Health care, however, could be the silver bullet that helps Conway overcome the growing disconnect between the two wings of his party.
Specifically, liberal Democrats despise Bevin's apparent desire to reverse Gov. Steve Beshear's exec utive orders implementing Kynect, the state's health insurance exchange, and expanding eligibility for Medicaid.
Conway has gone on offense in the health care battle, but he's not the only candidate in the race who opposes Bevin's general disdain for the health care programs.
For much of the race, it looked as if independent candidate Drew Curtis was a natural landing spot for liberal Democrats who didn't want to grit their teeth and vote for Conway. Then Curtis joined Conway and Bevin in the Kentucky Sports Radio debate, and host Matt Jones asked the candidates who they would support for president next year. Curtis' response that he liked Donald Trump was a killer.

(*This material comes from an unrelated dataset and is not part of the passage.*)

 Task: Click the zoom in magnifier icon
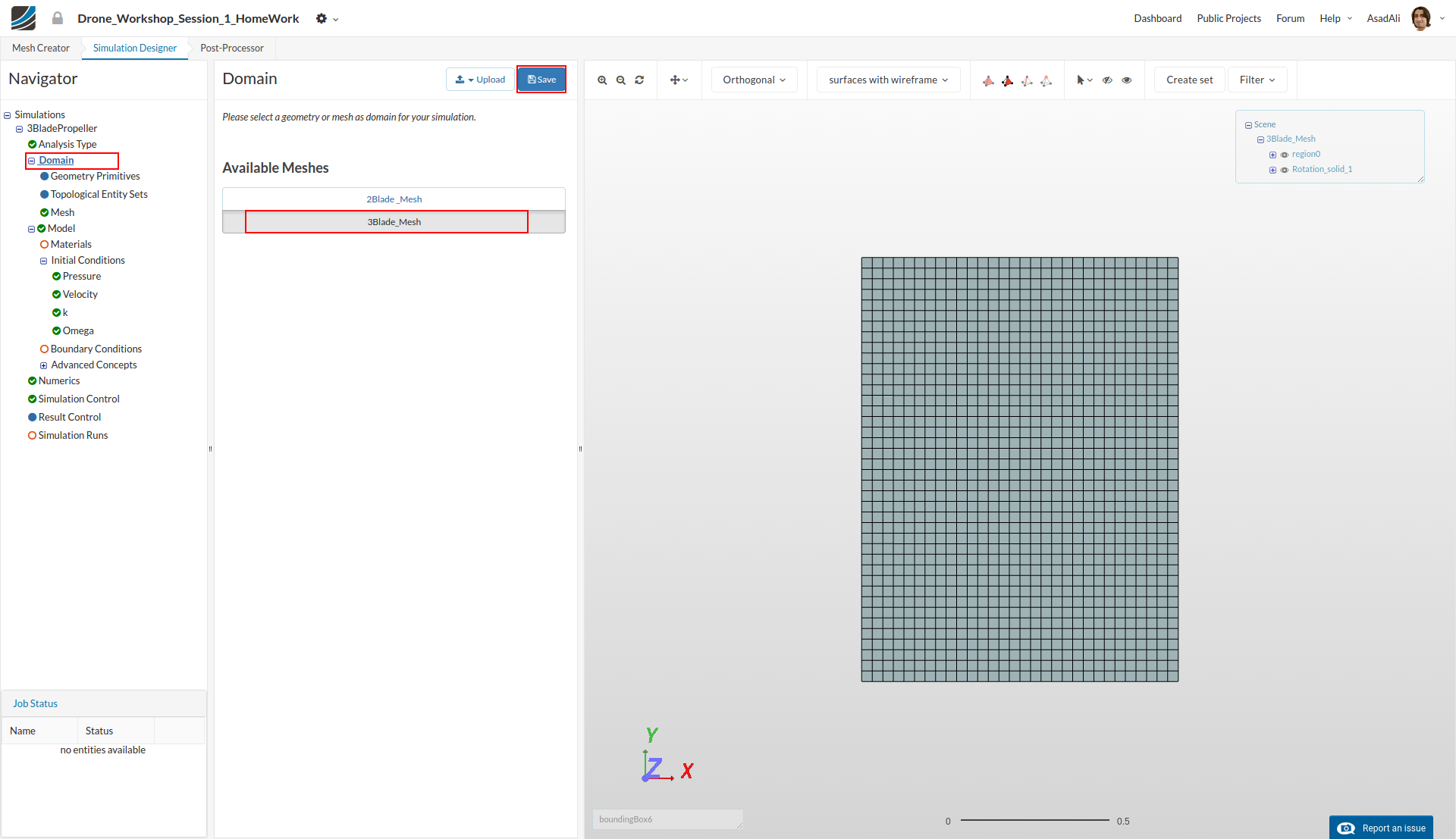[602, 80]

"I think he put his foot in his mouth when he started talking about voting for Donald Trump," Tucker said. "He fell off the edge of the cliff when he did that."
Curtis later apologized and reversed his stance on Trump, but the damage was done, and Conway again became the de facto choice for Democrats who worry that the Tea Party revolution is about to spread to the Governor's Mansion.
On Wednesday, Conway disputed the idea that Democrats aren't excited to vote for him, arguing that energy is picking up as the Nov. 3 election gets closer and more people start paying attention.
But he acknowledged there are "some fears out there."
"And it's legitimate because there's stark contrast between the way I would govern and the way he would govern," Conway said of Bevin.
Like every other Democrat running for office in Kentucky, Conway is hopeful that conservative Democrats and moderate Republicans will support him, but that requires taking positions that leave liberal Democrats sad or seething.
"It's tough," Capillo said. "There's literally not a single likable candidate left in the race."
But the prospect of a Governor Bevin probably will be enough to persuade Capillo to pull the lever for Conway.
"I'm terrified," he said. "It's a much scarier situation if Matt Bevin were to win."